_What this task involves_
Copy the material from the line with "You are a computer-use agent. Screen dimensions: 477x372" to the line with "[x=698, y=10]", replacing "title bar" with "toolbar" and leaving everything else unchanged.

--- BEGIN ---

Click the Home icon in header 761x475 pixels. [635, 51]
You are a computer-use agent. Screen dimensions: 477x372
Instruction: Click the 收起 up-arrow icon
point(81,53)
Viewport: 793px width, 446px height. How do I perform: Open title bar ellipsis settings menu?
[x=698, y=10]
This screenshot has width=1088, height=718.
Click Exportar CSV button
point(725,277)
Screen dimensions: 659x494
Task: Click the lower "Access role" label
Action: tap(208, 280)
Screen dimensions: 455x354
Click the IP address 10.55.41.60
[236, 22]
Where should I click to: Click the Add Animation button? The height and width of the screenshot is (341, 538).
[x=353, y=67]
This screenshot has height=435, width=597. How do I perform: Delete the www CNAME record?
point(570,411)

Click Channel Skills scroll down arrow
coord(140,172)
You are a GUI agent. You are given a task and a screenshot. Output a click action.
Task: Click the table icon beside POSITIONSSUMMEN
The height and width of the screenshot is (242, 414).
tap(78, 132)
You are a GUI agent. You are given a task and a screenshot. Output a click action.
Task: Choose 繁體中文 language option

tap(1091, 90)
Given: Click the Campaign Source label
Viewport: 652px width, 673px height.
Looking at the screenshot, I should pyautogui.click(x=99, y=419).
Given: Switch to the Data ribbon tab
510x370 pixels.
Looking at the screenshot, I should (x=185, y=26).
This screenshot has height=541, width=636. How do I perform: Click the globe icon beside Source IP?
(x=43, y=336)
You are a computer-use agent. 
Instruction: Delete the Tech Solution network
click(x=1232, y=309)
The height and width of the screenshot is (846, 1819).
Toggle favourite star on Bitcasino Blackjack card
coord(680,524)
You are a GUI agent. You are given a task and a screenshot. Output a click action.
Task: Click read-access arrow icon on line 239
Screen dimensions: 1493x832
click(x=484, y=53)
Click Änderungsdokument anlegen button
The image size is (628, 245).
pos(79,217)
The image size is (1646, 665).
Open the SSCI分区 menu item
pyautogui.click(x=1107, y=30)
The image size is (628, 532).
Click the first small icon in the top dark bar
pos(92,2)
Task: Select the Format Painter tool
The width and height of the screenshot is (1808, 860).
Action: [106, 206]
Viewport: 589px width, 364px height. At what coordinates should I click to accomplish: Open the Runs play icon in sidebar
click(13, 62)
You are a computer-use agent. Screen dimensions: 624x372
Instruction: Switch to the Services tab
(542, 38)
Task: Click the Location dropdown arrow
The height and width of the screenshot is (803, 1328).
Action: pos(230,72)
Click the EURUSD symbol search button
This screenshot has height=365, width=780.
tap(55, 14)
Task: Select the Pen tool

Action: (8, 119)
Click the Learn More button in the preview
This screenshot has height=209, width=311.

--- END ---

_Task output_
You are a computer-use agent. Screen dimensions: 477x372
Instruction: Click the 收起 up-arrow icon
point(81,53)
Viewport: 793px width, 446px height. How do I perform: Open toolbar ellipsis settings menu?
[x=698, y=10]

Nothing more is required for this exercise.